Ultimately, the effort to prevent the vendor from producing the database failed.
Although an exact figure will likely be made official at some point, I believe at present we don’t know how big the Saivian Ponzi scheme actually was.
On the money side of things though, here’s what we do know;
Dalius used most of the Saivian’s victim’s money to fund a lavish and luxurious lifestyle for himself and his family.
Dalius used approximately 70% of the $10.7 million in revenue deposited in Saivian’s domestic bank accounts for his own benefit.
In addition to the $10.7 million … Dalius converted enough Bitcoin received from investors to realize … deposits of more than $165 million, most of which went to his personal benefit.
For example, Dalius converted over $36 million of Bitcoin that he collected from the scheme to purchase properties in California, New York and Florida.
These purchases included a $16.5 million mansion in Miami Beach, and a $10.3 million townhouse in the Upper East Side of Manhattan.
Dalius also converted $31.1 million of Bitcoin that he collected from the Saivian scheme and transferred it to brokerage trading accounts he controlled to funds stock purchases.
And Dalius converted millions of dollars of Bitcoin that he collected from the scheme to fund private jet travel, luxury vacations, sporting and entertainment event tickets, and the purchase of an exotic sports car.
Examples of these purchases include a new Lamborghini for almost half a million dollars, and more than $181,000 for a five night vacation to the Bahamas to celebrate his daughter’s 21st birthday – including premium hotel accommodations, poolside cabanas, and charter jet transportation for seven passengers from Los Angeles.

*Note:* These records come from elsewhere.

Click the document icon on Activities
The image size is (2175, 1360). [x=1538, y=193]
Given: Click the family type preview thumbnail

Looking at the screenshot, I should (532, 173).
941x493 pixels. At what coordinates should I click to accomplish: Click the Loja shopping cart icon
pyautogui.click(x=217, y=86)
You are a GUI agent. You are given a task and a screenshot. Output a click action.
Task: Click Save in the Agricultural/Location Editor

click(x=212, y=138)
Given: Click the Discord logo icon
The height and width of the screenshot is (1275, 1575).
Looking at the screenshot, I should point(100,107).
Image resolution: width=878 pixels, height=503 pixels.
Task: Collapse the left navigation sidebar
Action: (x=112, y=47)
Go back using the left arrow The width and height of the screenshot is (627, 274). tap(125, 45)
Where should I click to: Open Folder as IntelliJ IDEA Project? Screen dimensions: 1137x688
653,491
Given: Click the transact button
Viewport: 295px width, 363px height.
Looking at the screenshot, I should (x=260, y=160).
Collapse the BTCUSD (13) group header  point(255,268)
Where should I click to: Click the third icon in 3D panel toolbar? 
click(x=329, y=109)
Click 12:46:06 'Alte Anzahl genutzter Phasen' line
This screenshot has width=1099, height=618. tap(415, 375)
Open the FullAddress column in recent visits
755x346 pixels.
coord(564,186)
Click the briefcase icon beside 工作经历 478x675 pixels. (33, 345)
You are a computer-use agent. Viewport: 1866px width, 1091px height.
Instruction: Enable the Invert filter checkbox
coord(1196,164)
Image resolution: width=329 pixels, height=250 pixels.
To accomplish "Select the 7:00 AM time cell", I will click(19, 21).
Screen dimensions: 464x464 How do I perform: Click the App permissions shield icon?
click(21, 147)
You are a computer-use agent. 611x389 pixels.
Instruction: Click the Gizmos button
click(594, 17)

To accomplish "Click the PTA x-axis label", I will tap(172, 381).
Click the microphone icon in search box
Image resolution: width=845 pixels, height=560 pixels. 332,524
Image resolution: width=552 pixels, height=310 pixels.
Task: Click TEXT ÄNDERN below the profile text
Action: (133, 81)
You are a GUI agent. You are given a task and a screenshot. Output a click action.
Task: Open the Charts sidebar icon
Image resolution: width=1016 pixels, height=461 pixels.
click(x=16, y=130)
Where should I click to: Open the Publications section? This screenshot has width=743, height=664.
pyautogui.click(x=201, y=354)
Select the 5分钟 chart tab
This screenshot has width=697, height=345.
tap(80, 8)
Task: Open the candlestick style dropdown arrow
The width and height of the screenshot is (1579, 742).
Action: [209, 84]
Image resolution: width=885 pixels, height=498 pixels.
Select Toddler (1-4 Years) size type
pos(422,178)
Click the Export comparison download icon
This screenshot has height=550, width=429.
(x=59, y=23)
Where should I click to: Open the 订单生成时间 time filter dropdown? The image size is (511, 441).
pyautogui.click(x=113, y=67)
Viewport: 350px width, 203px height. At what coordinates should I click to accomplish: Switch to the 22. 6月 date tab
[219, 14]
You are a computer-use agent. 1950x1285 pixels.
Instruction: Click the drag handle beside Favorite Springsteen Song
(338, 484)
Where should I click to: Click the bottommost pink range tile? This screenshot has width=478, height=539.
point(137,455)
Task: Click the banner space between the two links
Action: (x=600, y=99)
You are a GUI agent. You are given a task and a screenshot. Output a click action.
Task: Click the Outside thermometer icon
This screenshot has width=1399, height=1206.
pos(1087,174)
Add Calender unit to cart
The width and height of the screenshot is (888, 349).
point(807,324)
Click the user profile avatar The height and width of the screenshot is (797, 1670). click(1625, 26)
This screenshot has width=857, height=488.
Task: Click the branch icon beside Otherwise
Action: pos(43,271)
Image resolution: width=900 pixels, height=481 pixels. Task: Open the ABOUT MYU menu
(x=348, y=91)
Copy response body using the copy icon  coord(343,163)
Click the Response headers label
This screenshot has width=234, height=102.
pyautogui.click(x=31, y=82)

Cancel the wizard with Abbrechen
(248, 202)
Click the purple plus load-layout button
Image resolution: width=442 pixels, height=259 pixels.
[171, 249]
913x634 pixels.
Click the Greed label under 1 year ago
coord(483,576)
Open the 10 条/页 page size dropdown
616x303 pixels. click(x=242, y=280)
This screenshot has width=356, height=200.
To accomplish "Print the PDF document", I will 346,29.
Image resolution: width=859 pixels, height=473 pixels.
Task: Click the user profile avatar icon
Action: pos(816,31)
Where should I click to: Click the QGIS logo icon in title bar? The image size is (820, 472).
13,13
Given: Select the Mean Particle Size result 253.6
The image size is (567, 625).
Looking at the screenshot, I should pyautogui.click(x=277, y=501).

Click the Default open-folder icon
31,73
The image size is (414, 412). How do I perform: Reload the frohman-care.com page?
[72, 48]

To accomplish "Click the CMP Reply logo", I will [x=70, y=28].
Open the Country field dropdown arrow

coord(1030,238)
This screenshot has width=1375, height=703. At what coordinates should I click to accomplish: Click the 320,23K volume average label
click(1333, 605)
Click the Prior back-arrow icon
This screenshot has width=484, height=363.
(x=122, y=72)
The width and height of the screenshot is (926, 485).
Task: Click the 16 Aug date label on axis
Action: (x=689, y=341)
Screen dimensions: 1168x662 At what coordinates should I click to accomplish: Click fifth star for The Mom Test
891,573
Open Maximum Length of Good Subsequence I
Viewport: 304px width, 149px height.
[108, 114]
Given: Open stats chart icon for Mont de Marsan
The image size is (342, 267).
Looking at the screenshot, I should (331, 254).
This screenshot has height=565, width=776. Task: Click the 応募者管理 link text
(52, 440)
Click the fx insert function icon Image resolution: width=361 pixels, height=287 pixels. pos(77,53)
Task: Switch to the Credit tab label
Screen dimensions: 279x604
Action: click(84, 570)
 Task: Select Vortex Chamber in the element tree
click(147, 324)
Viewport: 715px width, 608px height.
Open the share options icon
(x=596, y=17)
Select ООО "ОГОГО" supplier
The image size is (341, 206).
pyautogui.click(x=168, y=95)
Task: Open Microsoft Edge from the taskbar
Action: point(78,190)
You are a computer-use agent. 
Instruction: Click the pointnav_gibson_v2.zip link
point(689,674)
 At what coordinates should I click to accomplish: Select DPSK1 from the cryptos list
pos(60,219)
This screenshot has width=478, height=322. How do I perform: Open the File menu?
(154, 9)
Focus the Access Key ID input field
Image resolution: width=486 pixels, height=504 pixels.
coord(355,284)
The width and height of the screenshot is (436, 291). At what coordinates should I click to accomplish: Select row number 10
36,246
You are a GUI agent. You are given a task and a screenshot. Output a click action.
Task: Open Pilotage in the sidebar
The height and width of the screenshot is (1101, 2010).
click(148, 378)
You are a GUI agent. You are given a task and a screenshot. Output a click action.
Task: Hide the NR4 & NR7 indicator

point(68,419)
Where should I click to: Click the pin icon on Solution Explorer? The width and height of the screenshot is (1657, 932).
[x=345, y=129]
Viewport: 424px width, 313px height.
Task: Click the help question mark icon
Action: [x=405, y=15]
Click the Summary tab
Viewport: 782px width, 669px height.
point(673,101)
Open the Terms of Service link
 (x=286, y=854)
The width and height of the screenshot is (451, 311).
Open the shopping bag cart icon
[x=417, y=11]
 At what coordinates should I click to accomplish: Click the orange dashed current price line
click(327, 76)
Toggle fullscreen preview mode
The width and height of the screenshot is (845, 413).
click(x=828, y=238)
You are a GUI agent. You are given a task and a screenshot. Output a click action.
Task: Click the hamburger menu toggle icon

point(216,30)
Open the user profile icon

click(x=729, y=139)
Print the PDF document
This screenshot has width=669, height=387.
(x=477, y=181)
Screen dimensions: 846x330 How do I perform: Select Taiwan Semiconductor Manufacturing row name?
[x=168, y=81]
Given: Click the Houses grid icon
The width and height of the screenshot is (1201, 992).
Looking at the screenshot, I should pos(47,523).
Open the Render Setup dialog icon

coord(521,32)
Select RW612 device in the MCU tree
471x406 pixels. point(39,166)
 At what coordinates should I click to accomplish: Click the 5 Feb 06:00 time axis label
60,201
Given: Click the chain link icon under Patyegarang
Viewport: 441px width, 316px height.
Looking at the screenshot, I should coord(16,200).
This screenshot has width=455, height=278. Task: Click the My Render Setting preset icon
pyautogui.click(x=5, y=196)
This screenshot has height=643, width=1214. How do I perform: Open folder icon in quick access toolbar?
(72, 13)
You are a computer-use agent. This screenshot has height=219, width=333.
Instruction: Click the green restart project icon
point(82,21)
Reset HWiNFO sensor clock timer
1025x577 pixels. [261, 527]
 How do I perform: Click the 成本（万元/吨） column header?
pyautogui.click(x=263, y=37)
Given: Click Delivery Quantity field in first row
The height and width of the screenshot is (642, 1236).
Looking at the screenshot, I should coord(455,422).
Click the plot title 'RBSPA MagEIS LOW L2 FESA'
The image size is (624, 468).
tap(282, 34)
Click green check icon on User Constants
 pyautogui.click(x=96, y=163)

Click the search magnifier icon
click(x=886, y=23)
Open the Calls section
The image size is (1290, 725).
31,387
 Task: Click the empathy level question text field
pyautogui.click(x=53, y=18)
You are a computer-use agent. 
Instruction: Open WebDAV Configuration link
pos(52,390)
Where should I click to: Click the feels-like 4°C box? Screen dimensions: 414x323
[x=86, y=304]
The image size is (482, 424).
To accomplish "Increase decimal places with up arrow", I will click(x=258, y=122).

With neither Saivian, Dalius or any of his shell companies registered to offer securities, the SEC are alleging securities fraud.
All up the SEC have sued Dalius and the Saivian defendants for violations of the Securities Act and Securities and Exchange Act, over seven causes of action.
An eight cause of action seeks disgorgement, from both Dalius, the named Saivian defendants and relief defendants.
The SEC’s lawsuit was filed under seal in California on October 3rd.
A requested ex-parte Temporary Restraining Order and asset freeze against Dalius was denied on October 11th.
The primary reason for the denial was a lack of provided evidence showing that, without a granted TRO and asset freeze, there would be ‘“immediate and irreparable injury, loss, or damage” before Defendants can be heard in opposition.‘
Reading between the lines, had the SEC of acted sooner (say for example well before Saivian collapsed)they might have got their ex-parte TRO and freeze.
Now, almost a year after the fact they’ve been denied. A request for expedited discovery, pertaining to subpoenaed Saivian records, was also denied.
I don’t know who’s responsible but it seems, at least as far their Saivian investigation goes, someone over at the SEC dropped the ball on this one.
If depositions began in late 2016, the investigation had to of commenced prior.
Saivian collapsed almost a year ago, not withstanding the Chinese arrests that occurred six months prior.
Why has it taken so long for the SEC to file suit?
As it stands a summons was issued against Saivian, Dalius and the rest of the defendants on October 23rd.
While it’s likely the SEC will be granted a preliminary injunction later down the road, it’s a bit of a shame they botched the ex-parte TRO by taking so long to file suit.